WHAT THIS TASK INVOLVES | Copy each line below in which the word "offer" occurs.

Stored records |

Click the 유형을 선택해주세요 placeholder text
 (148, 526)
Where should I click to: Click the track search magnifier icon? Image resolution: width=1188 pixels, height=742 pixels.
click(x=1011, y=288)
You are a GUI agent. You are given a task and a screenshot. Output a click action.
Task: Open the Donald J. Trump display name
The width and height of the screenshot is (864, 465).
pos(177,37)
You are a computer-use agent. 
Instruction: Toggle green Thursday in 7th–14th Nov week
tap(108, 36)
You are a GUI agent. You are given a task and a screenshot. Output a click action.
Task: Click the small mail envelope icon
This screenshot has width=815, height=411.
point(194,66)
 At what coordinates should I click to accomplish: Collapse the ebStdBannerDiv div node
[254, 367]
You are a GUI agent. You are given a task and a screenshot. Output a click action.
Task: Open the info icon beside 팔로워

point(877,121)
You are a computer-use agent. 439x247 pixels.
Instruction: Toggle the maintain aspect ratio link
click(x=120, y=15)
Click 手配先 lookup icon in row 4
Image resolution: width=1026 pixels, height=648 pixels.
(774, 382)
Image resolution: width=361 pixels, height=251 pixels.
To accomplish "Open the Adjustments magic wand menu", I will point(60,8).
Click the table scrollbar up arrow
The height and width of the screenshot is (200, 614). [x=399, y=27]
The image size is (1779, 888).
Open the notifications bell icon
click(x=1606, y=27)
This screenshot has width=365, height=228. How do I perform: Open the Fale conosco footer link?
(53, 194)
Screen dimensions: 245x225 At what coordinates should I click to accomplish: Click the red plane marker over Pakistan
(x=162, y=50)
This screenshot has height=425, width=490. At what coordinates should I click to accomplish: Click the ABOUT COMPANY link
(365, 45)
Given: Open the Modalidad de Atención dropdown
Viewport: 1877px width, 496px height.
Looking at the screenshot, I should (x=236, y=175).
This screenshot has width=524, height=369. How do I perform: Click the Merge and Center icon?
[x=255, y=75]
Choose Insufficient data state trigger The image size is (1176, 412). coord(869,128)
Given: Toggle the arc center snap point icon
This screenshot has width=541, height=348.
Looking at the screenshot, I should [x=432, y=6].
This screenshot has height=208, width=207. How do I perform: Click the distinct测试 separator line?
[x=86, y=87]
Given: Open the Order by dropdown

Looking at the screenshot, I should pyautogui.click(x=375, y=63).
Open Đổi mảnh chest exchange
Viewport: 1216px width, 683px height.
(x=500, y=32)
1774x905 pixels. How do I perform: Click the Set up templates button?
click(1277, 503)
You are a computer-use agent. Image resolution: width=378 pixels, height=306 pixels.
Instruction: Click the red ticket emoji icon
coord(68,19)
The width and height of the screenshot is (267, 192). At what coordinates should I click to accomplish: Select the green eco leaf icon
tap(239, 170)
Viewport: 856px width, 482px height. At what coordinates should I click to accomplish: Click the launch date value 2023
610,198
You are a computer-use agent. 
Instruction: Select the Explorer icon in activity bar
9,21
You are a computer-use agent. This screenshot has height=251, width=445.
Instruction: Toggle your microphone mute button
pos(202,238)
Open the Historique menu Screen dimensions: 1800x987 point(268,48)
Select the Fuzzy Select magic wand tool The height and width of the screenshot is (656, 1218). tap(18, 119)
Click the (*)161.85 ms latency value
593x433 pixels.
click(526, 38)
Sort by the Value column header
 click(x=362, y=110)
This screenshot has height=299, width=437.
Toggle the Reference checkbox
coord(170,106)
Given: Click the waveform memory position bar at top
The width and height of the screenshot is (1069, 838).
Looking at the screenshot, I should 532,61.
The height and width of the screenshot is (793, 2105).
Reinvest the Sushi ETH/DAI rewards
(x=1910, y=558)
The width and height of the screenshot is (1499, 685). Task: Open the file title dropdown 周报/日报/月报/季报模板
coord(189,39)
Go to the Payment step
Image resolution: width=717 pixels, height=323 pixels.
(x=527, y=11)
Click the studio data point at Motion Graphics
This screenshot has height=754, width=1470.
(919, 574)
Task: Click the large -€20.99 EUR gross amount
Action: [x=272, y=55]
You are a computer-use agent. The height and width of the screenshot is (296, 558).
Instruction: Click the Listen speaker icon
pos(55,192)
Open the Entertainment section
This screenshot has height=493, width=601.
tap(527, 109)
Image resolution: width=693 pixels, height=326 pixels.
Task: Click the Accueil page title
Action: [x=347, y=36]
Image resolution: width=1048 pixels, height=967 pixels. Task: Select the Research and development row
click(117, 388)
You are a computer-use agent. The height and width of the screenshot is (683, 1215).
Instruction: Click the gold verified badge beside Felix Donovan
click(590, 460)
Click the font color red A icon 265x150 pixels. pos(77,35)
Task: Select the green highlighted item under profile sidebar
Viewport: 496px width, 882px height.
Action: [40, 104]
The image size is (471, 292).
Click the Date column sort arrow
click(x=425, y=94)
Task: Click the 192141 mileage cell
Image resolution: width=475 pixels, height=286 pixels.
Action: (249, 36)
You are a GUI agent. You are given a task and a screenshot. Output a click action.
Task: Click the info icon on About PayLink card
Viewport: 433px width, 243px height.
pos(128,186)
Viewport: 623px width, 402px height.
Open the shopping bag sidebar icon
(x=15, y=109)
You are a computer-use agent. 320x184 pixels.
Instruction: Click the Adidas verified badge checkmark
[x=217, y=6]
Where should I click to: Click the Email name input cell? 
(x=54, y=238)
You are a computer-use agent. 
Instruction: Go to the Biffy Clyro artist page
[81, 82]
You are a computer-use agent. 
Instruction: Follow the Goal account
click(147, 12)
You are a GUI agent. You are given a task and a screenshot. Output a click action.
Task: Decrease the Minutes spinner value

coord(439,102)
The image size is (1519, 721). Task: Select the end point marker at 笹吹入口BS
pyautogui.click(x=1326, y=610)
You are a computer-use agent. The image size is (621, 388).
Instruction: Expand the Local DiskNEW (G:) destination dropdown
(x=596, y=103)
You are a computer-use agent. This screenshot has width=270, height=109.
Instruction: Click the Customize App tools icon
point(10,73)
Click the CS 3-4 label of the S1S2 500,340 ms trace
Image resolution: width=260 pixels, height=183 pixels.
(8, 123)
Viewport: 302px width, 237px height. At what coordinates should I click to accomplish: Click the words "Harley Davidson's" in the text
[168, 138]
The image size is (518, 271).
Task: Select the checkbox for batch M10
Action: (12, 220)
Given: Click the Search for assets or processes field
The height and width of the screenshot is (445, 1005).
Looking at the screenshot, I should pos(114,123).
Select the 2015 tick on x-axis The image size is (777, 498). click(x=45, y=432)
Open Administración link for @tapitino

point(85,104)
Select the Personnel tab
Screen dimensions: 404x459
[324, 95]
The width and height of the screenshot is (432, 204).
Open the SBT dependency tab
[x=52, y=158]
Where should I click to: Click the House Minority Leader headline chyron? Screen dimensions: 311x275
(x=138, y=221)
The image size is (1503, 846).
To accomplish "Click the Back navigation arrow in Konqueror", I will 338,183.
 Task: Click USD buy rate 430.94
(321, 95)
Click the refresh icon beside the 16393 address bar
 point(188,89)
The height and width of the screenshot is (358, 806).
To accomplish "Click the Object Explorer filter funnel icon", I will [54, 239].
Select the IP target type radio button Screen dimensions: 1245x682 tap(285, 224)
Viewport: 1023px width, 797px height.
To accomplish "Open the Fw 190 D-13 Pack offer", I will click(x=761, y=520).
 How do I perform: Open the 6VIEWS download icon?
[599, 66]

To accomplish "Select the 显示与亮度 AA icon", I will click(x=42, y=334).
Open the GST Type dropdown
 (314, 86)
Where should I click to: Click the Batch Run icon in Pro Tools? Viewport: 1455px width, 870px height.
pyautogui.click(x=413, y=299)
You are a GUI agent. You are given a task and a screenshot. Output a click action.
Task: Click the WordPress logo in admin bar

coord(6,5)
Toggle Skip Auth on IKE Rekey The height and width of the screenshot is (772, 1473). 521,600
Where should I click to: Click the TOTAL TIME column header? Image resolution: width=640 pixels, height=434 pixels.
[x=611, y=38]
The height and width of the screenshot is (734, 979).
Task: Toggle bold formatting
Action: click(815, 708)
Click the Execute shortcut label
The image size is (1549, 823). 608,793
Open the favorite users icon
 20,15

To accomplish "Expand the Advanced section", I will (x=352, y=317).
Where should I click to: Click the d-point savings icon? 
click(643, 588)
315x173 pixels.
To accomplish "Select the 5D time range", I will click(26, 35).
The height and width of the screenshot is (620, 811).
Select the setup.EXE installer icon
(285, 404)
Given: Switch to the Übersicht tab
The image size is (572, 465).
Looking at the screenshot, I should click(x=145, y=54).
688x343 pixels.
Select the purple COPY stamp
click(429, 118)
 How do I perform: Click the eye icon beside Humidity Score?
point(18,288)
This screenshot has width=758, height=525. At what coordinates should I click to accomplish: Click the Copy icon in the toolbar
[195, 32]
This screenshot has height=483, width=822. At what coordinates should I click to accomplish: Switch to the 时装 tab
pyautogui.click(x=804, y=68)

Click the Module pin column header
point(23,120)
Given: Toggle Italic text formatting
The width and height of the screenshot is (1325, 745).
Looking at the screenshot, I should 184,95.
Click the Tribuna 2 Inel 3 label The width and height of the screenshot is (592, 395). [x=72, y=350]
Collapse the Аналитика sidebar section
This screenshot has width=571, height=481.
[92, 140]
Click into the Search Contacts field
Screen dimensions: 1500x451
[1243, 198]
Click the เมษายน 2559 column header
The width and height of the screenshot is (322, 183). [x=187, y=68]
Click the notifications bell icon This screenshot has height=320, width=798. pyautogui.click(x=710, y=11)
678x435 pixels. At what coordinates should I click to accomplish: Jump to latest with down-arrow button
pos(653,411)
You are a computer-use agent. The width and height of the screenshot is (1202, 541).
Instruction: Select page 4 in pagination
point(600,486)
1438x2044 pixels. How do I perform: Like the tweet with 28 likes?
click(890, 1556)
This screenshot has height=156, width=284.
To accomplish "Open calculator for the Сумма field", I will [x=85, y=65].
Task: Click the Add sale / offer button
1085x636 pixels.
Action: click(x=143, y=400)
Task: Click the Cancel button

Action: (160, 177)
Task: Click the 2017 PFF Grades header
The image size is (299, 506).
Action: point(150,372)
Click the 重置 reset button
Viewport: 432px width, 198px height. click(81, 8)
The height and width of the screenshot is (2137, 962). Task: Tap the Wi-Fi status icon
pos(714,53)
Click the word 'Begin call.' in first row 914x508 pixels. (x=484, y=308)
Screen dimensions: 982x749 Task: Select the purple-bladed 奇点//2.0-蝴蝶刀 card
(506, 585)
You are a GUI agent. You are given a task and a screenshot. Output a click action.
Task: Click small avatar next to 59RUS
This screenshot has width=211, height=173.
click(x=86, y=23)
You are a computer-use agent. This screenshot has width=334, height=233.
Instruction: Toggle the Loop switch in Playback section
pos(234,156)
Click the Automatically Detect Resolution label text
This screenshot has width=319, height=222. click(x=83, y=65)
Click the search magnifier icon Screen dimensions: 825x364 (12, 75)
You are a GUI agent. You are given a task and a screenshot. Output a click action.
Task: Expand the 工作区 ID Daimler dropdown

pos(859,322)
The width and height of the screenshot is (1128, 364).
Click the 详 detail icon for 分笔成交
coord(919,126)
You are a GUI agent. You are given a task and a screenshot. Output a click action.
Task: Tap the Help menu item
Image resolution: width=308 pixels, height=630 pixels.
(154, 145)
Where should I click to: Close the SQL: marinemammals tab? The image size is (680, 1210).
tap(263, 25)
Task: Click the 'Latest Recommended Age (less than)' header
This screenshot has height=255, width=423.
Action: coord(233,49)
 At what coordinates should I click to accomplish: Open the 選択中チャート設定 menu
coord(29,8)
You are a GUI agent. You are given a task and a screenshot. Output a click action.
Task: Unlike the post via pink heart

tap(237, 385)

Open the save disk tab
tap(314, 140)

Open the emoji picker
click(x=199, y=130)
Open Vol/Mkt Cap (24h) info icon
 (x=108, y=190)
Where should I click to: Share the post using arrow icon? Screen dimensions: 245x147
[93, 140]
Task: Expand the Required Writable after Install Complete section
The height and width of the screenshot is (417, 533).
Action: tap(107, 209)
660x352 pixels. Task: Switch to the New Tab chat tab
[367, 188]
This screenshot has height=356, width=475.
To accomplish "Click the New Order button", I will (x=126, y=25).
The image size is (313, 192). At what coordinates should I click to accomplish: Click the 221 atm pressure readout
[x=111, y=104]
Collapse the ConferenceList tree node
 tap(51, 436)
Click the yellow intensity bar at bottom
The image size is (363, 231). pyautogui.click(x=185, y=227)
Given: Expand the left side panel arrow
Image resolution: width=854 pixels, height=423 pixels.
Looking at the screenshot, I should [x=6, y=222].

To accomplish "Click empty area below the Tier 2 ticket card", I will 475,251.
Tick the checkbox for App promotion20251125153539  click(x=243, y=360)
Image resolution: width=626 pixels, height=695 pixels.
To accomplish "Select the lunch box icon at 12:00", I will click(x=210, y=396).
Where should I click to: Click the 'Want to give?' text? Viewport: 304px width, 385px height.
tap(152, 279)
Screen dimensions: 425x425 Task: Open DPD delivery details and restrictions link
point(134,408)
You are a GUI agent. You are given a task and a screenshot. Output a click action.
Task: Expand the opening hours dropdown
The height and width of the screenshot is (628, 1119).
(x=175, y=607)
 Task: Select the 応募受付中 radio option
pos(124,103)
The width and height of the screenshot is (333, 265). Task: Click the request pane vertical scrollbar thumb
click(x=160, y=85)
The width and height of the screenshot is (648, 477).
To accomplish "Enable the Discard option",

RESULT |
To accomplish "Open the Fw 190 D-13 Pack offer", I will click(x=761, y=520).
Task: Click the Add sale / offer button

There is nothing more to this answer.